Ecosystem Organization Classifier
Ecosystem Organization Classifier | |
---|---|
Project Information | |
Has title | Ecosystem Organization Classifier |
Has owner | Libby Bassini, Anne Freeman |
Has start date | |
Has deadline date | |
Has project status | Active |
Is dependent on | Crunchbase Database, VentureXpert Database |
Does subsume | Defining Incubators, Incubator Seed Data, Incubators in Five Ecosystems |
Copyright © 2019 edegan.com. All Rights Reserved. |
Introduction
The purpose of this project is to build a classifier, which takes the description of an ecosystem organization (i.e., a startup, a venture capitalist, an incubator, etc.) and either correctly classifies the organization's type or correctly classifies incubators vs. non-incubators.
Text Processing
There are two obvious classification methods for the processing the textual descriptions. The first is a "Bag of Words" approach, which uses Term Frequency – Inverse Document Frequency (TF-IDF) to do basic natural language processing and select words or phrases which have discriminant capabilities. The second is a Word2Vec approach which uses a shallow 2 layer neural network to reduce descriptions to a vector with high discriminant potential. (See "Memo for Evan" in E:\mcnair\Projects\Incubators for further detail.) We are going to be trying both approaches.
Code built already
We have previously used bag-of-words in the Demo Day Page Google Classifier and in early versions of the Industry Classifier.
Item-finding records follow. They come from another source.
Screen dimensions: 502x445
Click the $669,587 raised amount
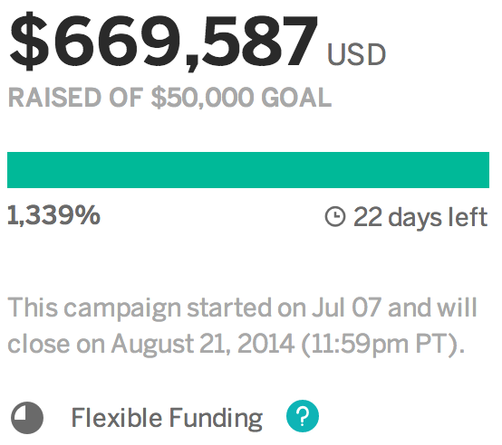pyautogui.click(x=164, y=41)

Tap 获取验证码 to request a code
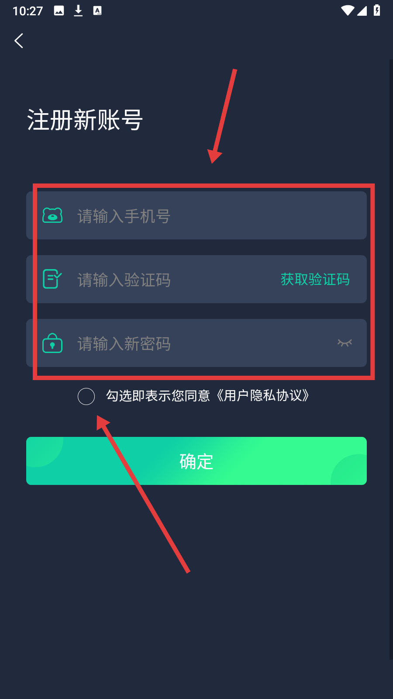(315, 279)
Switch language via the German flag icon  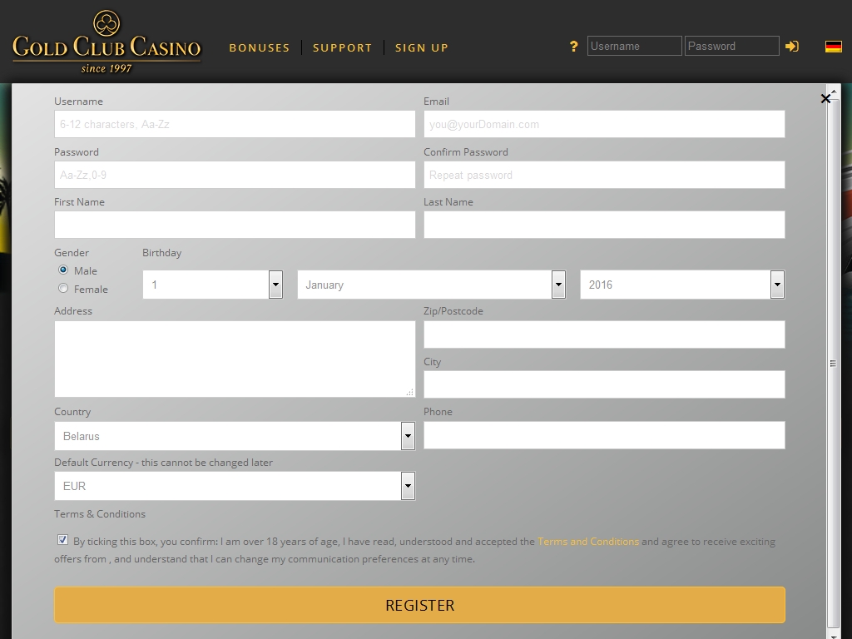click(x=833, y=47)
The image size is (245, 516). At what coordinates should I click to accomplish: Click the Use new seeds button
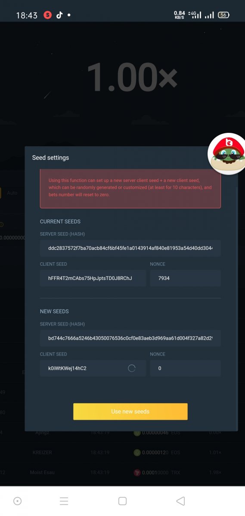pyautogui.click(x=130, y=412)
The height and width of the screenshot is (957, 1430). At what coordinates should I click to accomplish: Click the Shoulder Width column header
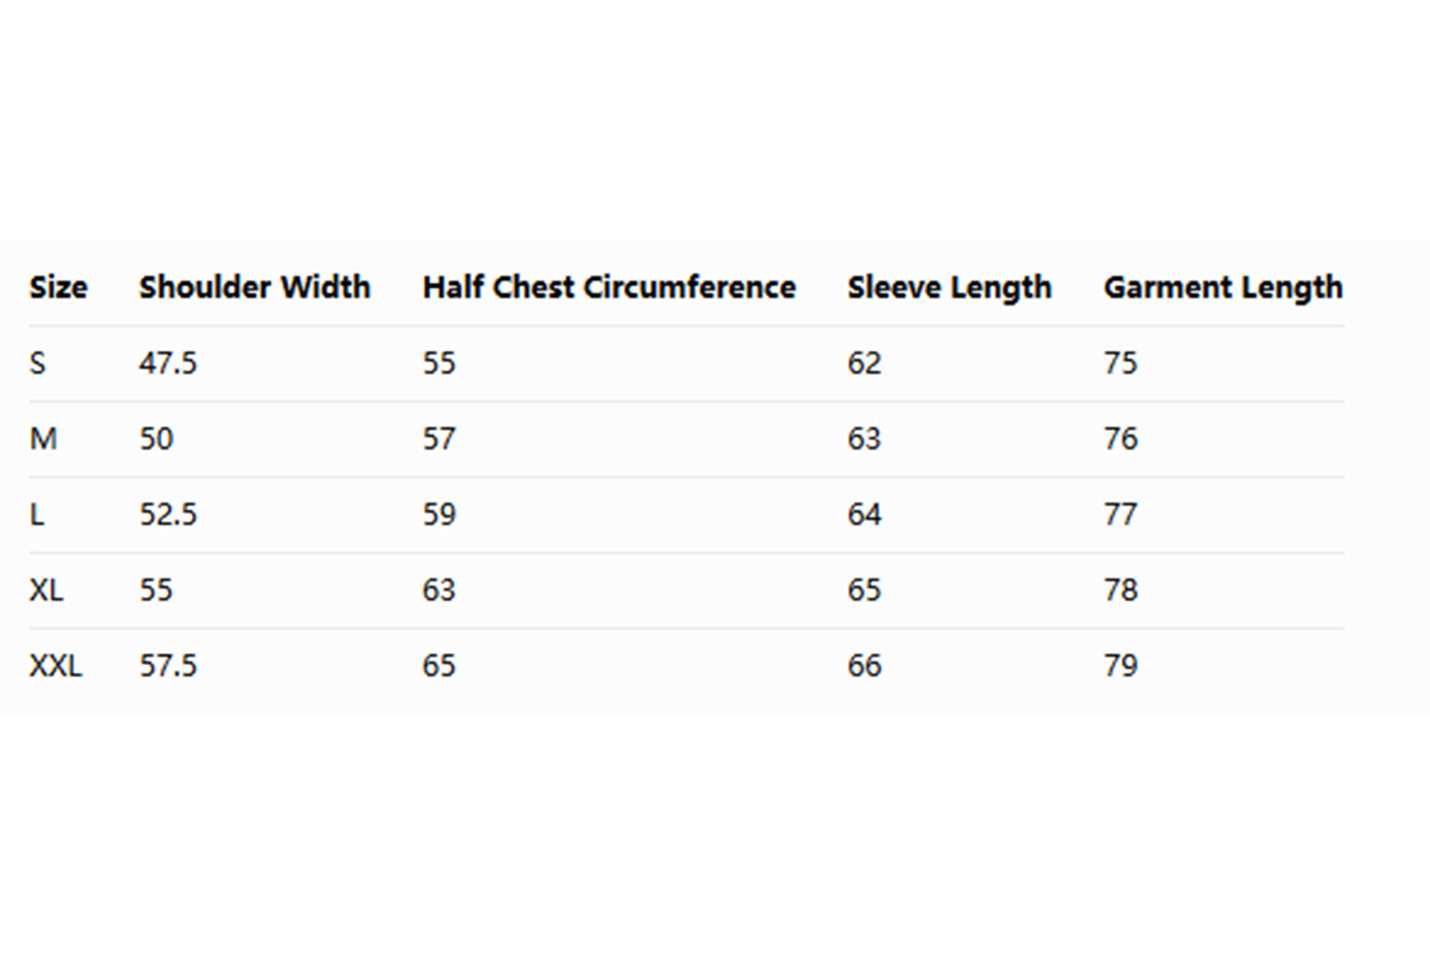(x=255, y=287)

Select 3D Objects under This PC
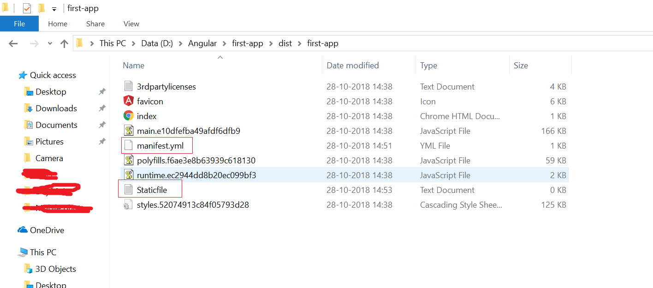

Later versions of the Industry Classifier were based on our Deep Text Classifier project.
First data
For the first data, we are going to use organization descriptions from Crunchbase. Run this code on crunchbase3 (see Crunchbase Database):
\COPY (SELECT uuid, company_name, short_description FROM Organizations) TO 'CrunchbaseShortOrgDescs.txt' WITH DELIMITER AS E'\t' HEADER NULL AS '' CSV --744332 \COPY (SELECT A.uuid, A.company_name, B.description FROM Organizations AS A JOIN organization_descriptions AS B on A.uuid=B.uuid) TO 'CrunchbaseLongOrgDescs.txt' WITH DELIMITER AS E'\t' HEADER NULL AS '' CSV --520698
The resulting files are in Z:\crunchbase3 and copied to E:\projects\crunchbase3.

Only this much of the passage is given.